I’m not sure how we could objectively decide if either of these two approaches is definitively better, but in the specific, restricted case of a framework like Scalding, I’d strongly wager that avoiding in-lining ends up better in the long run. Those cases also have little connection to the weak module design issue you brought up, since it’s usually a module with de facto map reduce boiler plate and then just a few isolated places with any actual implementation, and when those parts are expressed as huge in-lined anonymous functions inside Scalding data type wrappers, I know right away it’s a bad code smell.


> I’m not sure how we could objectively decide if either of these two approaches is definitively better

The correct approach might just be the opposite of whatever you and your team's predilection is. In your case, you're saying that the teams you work with are using inline functions instead of following a restricted framework, in part because they're using languages that encourage them to just slap a bunch of nested code in instead of writing out the extra boilerplate.

Well, they probably already know to be careful about module design -- so if you encourage them to inline less code, odds are pretty good you won't suddenly wake up in the morning with a codebase with a hundred classes and a bunch of obscure private/public methods named `setupEntityExtractorForCollisionPart3`.

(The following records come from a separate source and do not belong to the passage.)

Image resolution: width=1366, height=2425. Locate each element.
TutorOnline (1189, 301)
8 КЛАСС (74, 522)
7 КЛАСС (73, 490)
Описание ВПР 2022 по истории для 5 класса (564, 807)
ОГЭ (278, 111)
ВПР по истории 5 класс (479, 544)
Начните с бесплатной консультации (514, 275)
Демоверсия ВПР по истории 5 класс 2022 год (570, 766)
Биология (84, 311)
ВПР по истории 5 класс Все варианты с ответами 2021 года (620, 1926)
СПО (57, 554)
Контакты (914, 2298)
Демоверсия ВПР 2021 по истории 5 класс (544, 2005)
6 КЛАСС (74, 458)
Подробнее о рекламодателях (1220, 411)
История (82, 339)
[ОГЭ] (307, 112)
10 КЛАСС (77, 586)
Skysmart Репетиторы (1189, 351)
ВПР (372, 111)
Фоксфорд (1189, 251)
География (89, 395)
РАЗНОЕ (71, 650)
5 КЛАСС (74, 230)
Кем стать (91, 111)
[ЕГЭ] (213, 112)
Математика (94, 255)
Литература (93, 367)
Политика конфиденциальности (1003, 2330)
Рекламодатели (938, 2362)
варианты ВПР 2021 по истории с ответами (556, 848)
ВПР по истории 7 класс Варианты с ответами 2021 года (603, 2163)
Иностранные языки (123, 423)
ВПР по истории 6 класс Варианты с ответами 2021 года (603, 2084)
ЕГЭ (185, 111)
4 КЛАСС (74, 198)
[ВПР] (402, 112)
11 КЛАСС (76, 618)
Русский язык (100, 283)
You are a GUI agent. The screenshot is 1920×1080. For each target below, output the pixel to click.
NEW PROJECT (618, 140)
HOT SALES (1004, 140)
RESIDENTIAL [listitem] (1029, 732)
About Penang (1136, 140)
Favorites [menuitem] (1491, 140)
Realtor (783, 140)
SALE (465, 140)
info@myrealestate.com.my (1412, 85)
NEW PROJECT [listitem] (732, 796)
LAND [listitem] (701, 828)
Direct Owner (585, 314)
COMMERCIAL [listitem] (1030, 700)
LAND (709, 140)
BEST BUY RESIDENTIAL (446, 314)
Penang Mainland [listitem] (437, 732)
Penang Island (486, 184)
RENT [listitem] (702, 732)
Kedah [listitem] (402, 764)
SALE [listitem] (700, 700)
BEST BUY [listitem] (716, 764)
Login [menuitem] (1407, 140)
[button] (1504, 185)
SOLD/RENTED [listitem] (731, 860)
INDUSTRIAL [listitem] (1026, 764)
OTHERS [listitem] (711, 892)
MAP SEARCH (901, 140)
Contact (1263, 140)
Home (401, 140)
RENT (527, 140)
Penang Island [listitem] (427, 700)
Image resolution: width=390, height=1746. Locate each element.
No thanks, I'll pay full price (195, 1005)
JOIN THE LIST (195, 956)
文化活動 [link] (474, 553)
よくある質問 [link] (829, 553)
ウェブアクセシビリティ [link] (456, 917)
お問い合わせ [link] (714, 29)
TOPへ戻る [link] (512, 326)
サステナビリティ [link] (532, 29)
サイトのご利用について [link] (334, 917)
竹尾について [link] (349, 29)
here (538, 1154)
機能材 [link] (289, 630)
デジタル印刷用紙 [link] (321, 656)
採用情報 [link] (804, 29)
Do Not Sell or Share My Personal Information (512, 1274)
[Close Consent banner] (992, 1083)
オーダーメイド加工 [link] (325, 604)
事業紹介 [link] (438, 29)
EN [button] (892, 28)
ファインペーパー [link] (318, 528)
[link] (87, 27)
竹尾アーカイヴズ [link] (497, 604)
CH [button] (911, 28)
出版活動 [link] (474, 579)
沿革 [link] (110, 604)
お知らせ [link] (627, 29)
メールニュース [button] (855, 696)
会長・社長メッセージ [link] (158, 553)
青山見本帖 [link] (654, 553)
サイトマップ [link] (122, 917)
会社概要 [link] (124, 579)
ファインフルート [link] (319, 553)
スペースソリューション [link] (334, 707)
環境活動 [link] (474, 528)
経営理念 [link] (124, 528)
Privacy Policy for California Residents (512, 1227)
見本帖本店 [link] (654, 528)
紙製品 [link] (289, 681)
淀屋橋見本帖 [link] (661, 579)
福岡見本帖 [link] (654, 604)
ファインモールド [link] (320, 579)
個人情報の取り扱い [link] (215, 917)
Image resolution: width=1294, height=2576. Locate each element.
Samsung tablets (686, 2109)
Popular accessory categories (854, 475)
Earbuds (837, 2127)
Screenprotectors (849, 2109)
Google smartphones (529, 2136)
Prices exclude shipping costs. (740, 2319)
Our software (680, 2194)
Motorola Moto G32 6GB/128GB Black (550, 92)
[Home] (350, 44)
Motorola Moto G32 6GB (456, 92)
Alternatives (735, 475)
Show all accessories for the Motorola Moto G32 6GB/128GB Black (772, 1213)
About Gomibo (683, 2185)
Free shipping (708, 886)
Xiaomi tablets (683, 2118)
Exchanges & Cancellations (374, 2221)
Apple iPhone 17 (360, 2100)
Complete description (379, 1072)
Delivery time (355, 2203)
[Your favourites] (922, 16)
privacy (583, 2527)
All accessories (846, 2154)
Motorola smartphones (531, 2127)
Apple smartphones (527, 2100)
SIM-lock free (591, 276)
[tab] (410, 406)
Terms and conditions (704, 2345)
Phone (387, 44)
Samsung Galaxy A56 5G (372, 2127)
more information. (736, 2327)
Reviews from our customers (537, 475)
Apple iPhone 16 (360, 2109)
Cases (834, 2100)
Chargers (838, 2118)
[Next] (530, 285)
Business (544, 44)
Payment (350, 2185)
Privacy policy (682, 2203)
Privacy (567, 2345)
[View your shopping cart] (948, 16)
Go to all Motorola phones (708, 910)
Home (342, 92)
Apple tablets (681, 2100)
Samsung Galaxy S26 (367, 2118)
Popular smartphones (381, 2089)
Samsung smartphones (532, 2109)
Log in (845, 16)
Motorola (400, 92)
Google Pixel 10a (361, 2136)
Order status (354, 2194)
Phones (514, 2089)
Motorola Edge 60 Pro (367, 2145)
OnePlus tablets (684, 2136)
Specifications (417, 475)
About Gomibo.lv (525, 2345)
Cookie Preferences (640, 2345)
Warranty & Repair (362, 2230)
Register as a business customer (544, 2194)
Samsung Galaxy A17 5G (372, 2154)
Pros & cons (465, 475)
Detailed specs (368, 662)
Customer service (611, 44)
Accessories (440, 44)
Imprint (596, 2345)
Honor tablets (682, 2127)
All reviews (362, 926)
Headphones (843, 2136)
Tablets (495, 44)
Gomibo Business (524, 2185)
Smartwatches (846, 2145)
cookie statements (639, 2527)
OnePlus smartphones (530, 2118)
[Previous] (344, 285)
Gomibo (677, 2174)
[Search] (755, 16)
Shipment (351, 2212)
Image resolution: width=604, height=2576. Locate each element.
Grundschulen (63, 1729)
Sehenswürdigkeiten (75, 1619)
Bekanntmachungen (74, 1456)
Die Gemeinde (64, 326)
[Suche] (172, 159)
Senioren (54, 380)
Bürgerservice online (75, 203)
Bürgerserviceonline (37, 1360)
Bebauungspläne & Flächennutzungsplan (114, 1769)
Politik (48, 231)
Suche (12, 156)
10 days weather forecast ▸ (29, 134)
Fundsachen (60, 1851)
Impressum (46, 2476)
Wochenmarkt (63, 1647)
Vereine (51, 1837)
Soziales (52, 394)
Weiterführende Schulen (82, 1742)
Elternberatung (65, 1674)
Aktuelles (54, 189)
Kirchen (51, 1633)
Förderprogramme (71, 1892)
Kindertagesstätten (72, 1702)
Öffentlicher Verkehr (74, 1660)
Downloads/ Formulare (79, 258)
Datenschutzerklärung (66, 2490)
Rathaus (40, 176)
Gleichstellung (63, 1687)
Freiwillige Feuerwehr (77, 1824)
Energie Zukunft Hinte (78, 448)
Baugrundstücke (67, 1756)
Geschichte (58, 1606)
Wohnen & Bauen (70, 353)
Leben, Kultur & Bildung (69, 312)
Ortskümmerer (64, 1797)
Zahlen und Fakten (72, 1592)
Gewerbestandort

On the other hand, if your team is coming from a Java background and half of them are starting from the position that lambdas are just witchcraft, then it's probably not a bad idea to get them over that fear.

In a setting where everyone is inlining most of their code, probably the tests that are coming out are all integration tests, so... yeah, bias towards creating units so you can unit test. In the opposite situation, I'm actually just trying to get people to stop testing private methods and leaking implementation details into their tests. So I would love if people were testing with a little less granularity.

I know that my initial reaction to you listing off the problems you've run into with people building anonymous functions that couldn't be refactored was just, "yeah, but why the heck would anyone make that mistake? How hard is it to organize the variables in one function?" So I assume that other people might listen to my complaints about improper code reuse and think, "yeah, but why the heck would anyone ever just reuse a method in a class without checking the documentation first?" So my takeaway from that is, "different people struggle with different things."